Re: Any better way to ensure WAL continuity over failovers ?

harinath kanchu <kanchuharinath@xxxxxxxxx> · Tue, 11 Mar 2025 15:41:12 -0700

Hello Mohit,

> Do you have any status of what happened later you did that change?

We are currently making connection from the standbys to primary for
fetching the last archived WAL file info, and it's working as
expected, we never observed any gaps in the WAL files in the archive
storage after this change.
As the primary is the only one that uploads the WAL files, we are
within the API limits of the archive storage.

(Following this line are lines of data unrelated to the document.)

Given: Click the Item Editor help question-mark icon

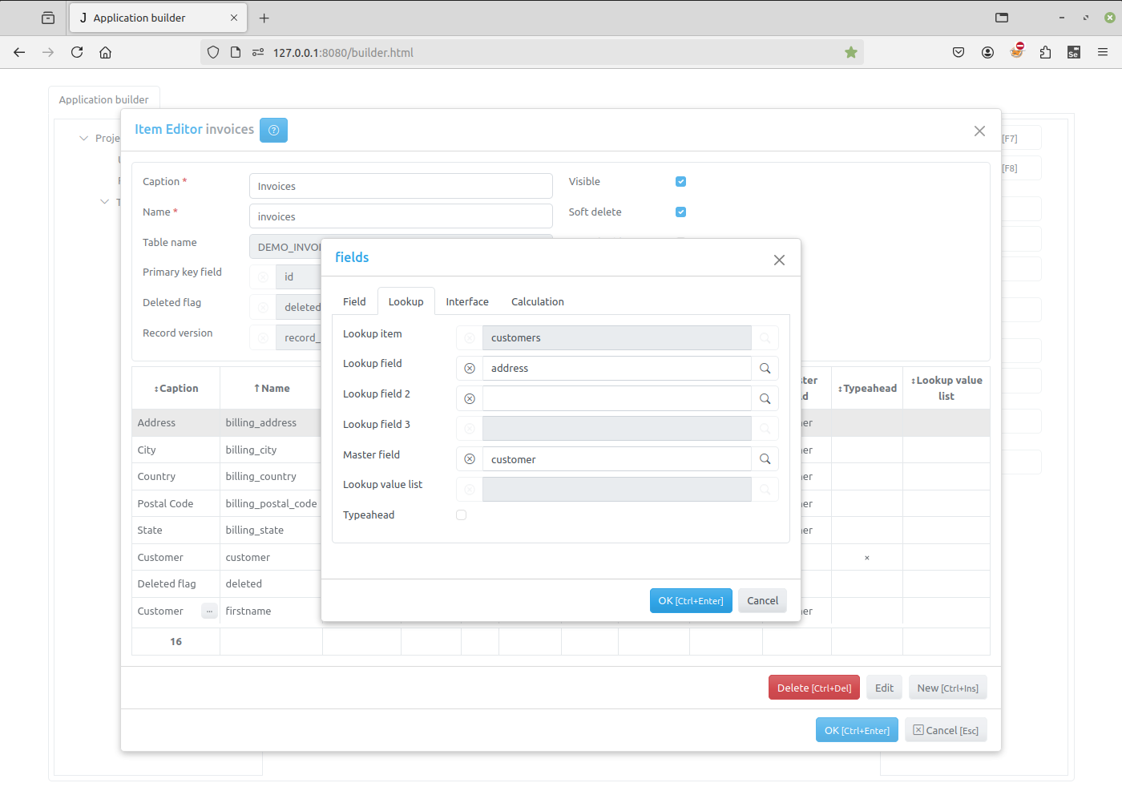Looking at the screenshot, I should click(x=273, y=130).
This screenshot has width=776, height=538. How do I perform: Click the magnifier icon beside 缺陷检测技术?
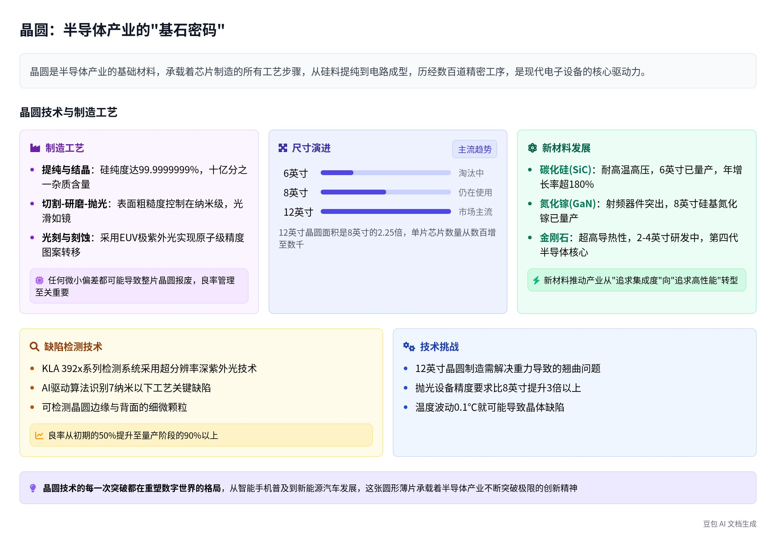click(x=34, y=347)
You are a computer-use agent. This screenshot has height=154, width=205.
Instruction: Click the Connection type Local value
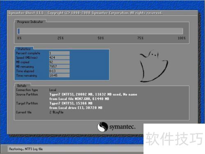point(52,90)

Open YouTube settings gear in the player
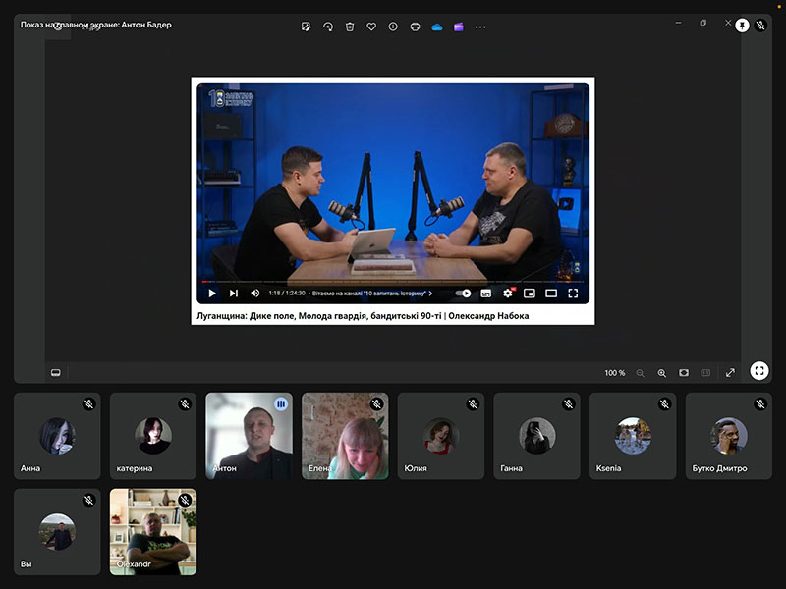pos(508,293)
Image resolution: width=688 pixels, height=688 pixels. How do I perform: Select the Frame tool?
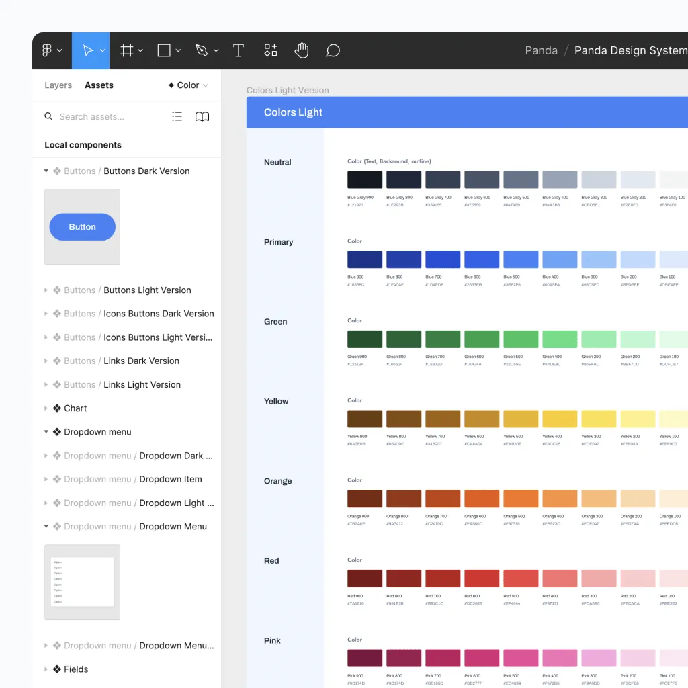126,50
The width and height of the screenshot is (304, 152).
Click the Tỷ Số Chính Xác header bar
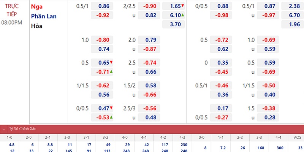152,129
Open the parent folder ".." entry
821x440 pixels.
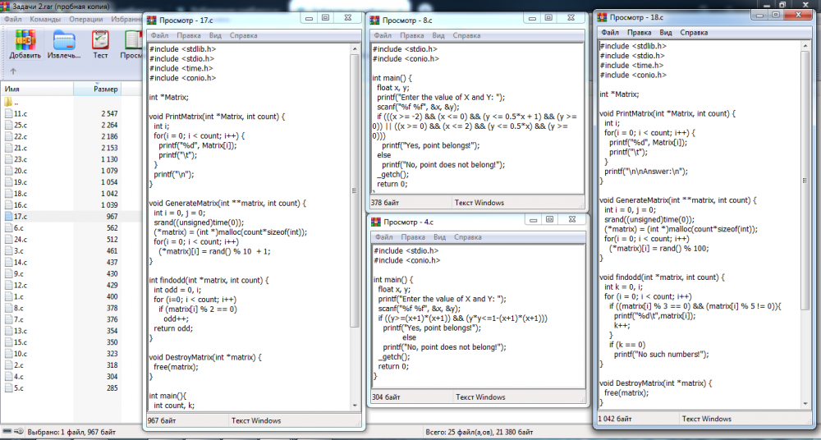tap(10, 103)
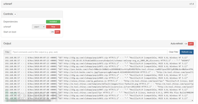Click the urlsnarf module title
198x104 pixels.
point(7,4)
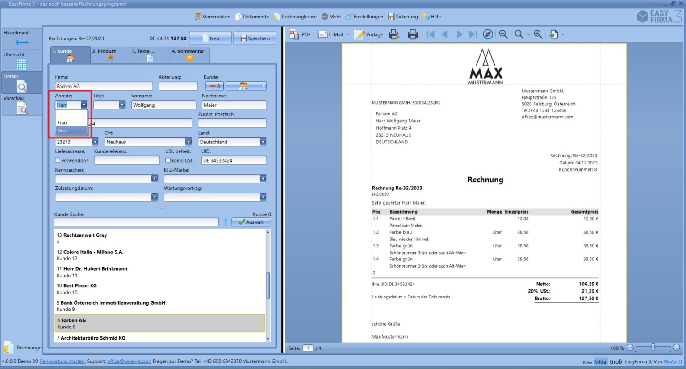Click the Speichern button

(x=255, y=38)
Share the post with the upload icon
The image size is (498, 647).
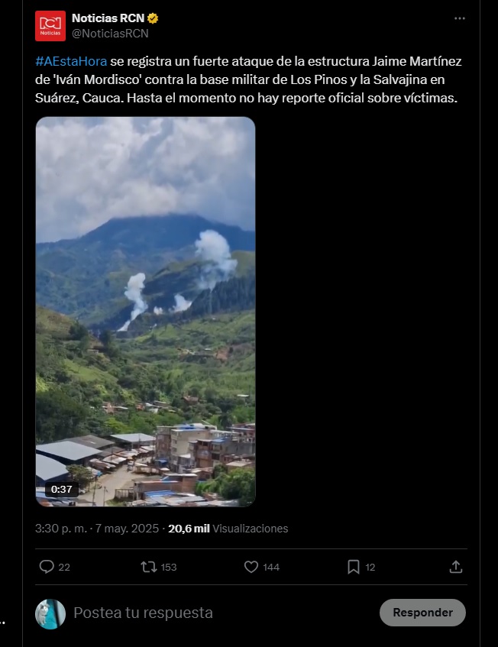(455, 567)
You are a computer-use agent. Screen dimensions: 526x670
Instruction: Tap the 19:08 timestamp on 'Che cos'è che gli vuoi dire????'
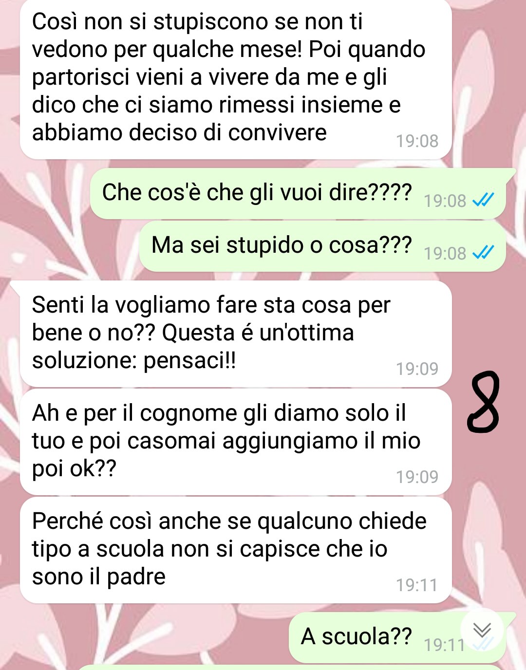point(445,201)
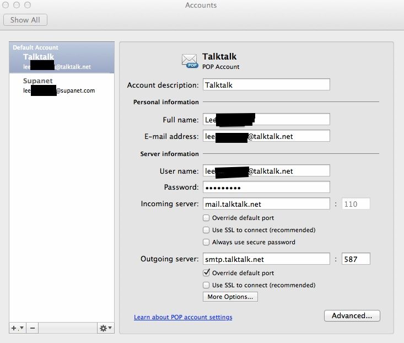Viewport: 404px width, 343px height.
Task: Click the Account description field
Action: point(266,85)
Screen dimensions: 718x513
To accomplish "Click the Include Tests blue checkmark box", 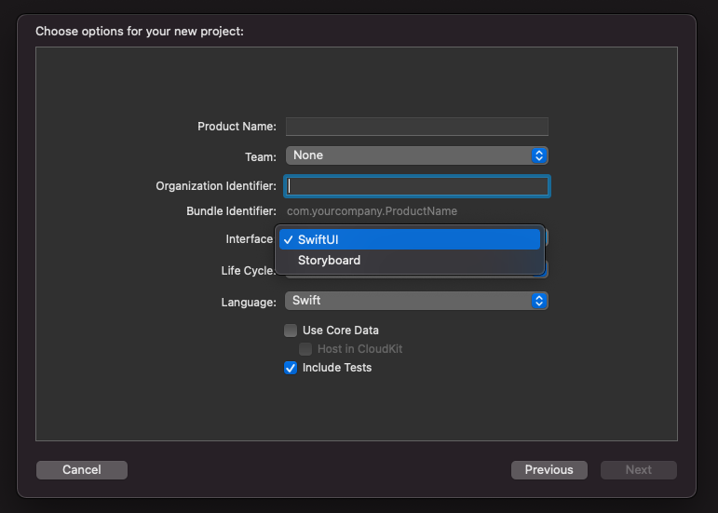I will (291, 368).
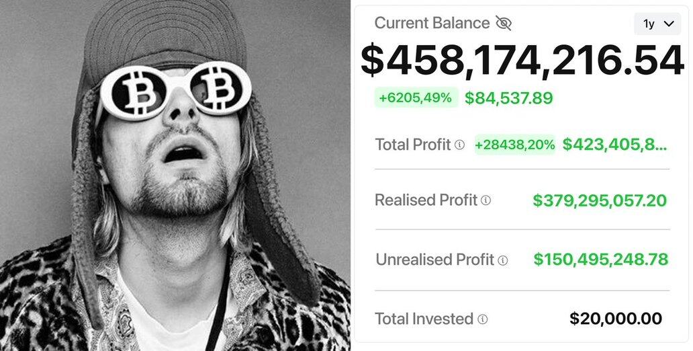Select the $20,000.00 total invested amount
Screen dimensions: 693x351
click(616, 319)
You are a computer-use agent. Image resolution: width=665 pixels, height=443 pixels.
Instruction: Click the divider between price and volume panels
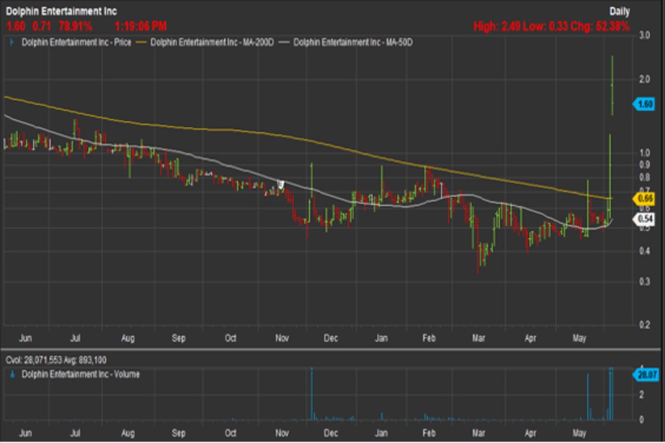click(x=333, y=349)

But I felt making connections every time is a big bottleneck and
sometimes you have to use superuser to get the last few connections
reserved, in case the user is bombarding the database with a lot of
connections already.

If the info is given to standby continuously without connections, it
will be great, and one way I thought of is using the "Wal Sender Keep
Alive" messages. I am yet to test this in production, but want to
check the feedback of the community before doing so.

Thanks,

Best,
Harinath

On Tue, Mar 11, 2025 at 10:15 AM Mohit Mishra
<mohitmishra786687@xxxxxxxxx> wrote:
>
> Hello Harinath,
>
> Do you have any status of what happened later you did that change?
>
> It will help understand your context better.
>
> Br,
> Mohit
>
> On Tue, 11 Mar 2025, 07:22 harinath kanchu, <kanchuharinath@xxxxxxxxx> wrote:
>>
>> Hello Postgres Admins,
>>
>> We have a PostgreSQL setup with a primary and 2 standby nodes, with
>> synchronous_commit on and sync_standby_names = ANY 1(standby1,
>> standby2).
>>
>>  Assuming we use 'archive_mode = on' on all replicas, in the event of
>> a primary failure and subsequent failover to a standby node, there is
>> a risk of the primary having failed to upload some WALs to archive
>> storage before the failover.
>>
>> On the other hand, setting 'archive_mode = always' ensures WAL
>> retention on standbys but introduces additional inefficiencies - this
>> would likely require trying to upload each WAL segment from each
>> standby, or at the very least making additional calls to check for WAL
>> presence in the archive. This can be costly and may not scale well.
>>
>> Is there a recommended and optimal way to ensure all WAL files are
>> always uploaded, even across failovers?
>>
>> Here's how we ended up addressing this:  we set 'archive_mode =
>> always' on all replicas, but in our archive_command on standby nodes,
>> we connect to the primary server and query `pg_stat_archiver` to
>> determine the last successfully archived WAL file. Based on this
>> information, the we either returns an exit code 0 (if primary confirms
>> WAL was archived) or a non-zero value (primary has not, or fails to
>> respond).
>>
>> This enables us to retain all WALs on the standby that have not so far
>> been archived by the primary, and prevents redundant uploads - but it
>> involves additional communication between standbys and the primary.
>>
>>  My idea for a more robust solution is to include the last
>> successfully archived WAL file information in the keep-alive messages
>> sent from the primary to standby nodes. This would allow standby
>> servers to use this data directly, eliminating the need for extra
>> queries to the primary.
>>
>> If the community finds this approach useful, I would be interested in
>> contributing a patch to implement this improvement. Please let us know
>> your thoughts!
>>
>> Thanks,
>>
>> Best,
>> Harinath
>>
>>